The Modulus of a function

The modulus of a function represents its positive value excluding the sign. If you’ve ever used a GPS, you may have noticed that the distance from your location to a destination is always a positive number. Behind the scenes, a modulus function is in operation, ensuring the distance remains positive despite any negative calculations along the way. Similarly, in a financial context, if you’re trying to determine the absolute change in a stock price, the modulus function helps depict the sheer magnitude of change, regardless of it being an increase or decrease. Thus, practical uses of the modulus function permeate various real-world scenarios, making it a crucial concept in mathematical computations and problem-solving.

To take the modulus of a function means to take the positive value of that function’s output. Of course, this means that if the function is positive, we do nothing. If it turns out that the value of the function is negative then the modulus is the corresponding positive.

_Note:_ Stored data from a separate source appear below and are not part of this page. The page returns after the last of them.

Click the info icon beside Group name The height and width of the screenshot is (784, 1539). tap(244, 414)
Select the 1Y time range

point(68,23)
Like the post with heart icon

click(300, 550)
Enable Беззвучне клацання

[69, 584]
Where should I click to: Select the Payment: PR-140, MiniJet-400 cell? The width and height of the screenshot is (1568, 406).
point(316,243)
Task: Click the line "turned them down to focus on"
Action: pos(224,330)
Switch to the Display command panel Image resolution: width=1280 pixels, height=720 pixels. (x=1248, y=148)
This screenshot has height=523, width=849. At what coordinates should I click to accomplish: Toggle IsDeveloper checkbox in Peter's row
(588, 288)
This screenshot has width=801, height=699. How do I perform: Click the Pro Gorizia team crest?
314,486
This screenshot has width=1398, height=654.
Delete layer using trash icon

We denote the modulus of a function with straight lines, i.e. the modulus of the function $f(x)$ is $\vert f(x)\vert$ . We sometimes write this as $\text{abs}\left(f(x)\right)$ – the absolute value of $f(x)$ . Take the modulus of some scalar values, for example, $\vert -3\vert=3$ but $\vert 4\vert =4$ . It follows that the piecewise definition of the modulus of a function is given by

$\vert f(x)\vert\hspace{15pt}=\hspace{15pt}\begin{cases}\hspace{5pt}f(x), &\text{ if }f(x)\geq 0\\-f(x),&\text{ if }f(x)<0\end{cases}$

What does piecewise mean? See the Piecewise Definition Example to define the modulus of a linear function in a piecewise fashion. The piecewise definition can be particularly helpful when solving equations. See the other examples.

Sketching the Modulus of a Function and Solving Equations

Consider the graph of $y=\vert x\vert$ . The piecewise definition of $\vert x\vert$ is given by:

$\vert x\vert=\begin{cases}\hspace{5pt}x, &\text{ if }x\geq 0\\-x,&\text{ if }x<0\end{cases}$

It follows that the graph doesn’t change for positive $x$ but is reflected for negative $x$ . You can see this from the graph, $y=x$ is in dashed blue whereas $y=\vert x\vert$ is in solid red.

We can apply this process to the modulus of any function. All we need to do is sketch the original curve and reflect any negative parts across the $x$ -axis. We can then use this to solve equations (or inequalities – see example) that involve the modulus of a linear function.

Consider solving the equation $9-x=\vert 3x-2\vert$ . We can start by sketching the graph of $y=3x-2$ (dashed purple), flipping any negative parts across the $x$ -axis to get $y=\vert 3x-2\vert$ (solid purple), then plotting it against $y=9-x$ (solid orange). There are two intersection points and so there are two solutions to the original equation. The piecewise definition of $y=\vert 3x-2\vert$ is $y=\begin{cases} 3x-2&\text{ if }x\geq \frac{2}{3}\\2-3x,&\text{ if }x<\frac{2}{3}\end{cases}$ . It follows that to find the right hand solution we need to solve $3x-2=9-x$ , that is $4x=11$ . To find the left hand solution, we solve $2-3x=9-x$ or $-7=2x$ . Hence the solutions are $x=\frac{11}{4}$ and $x=-\frac{7}{2}$ .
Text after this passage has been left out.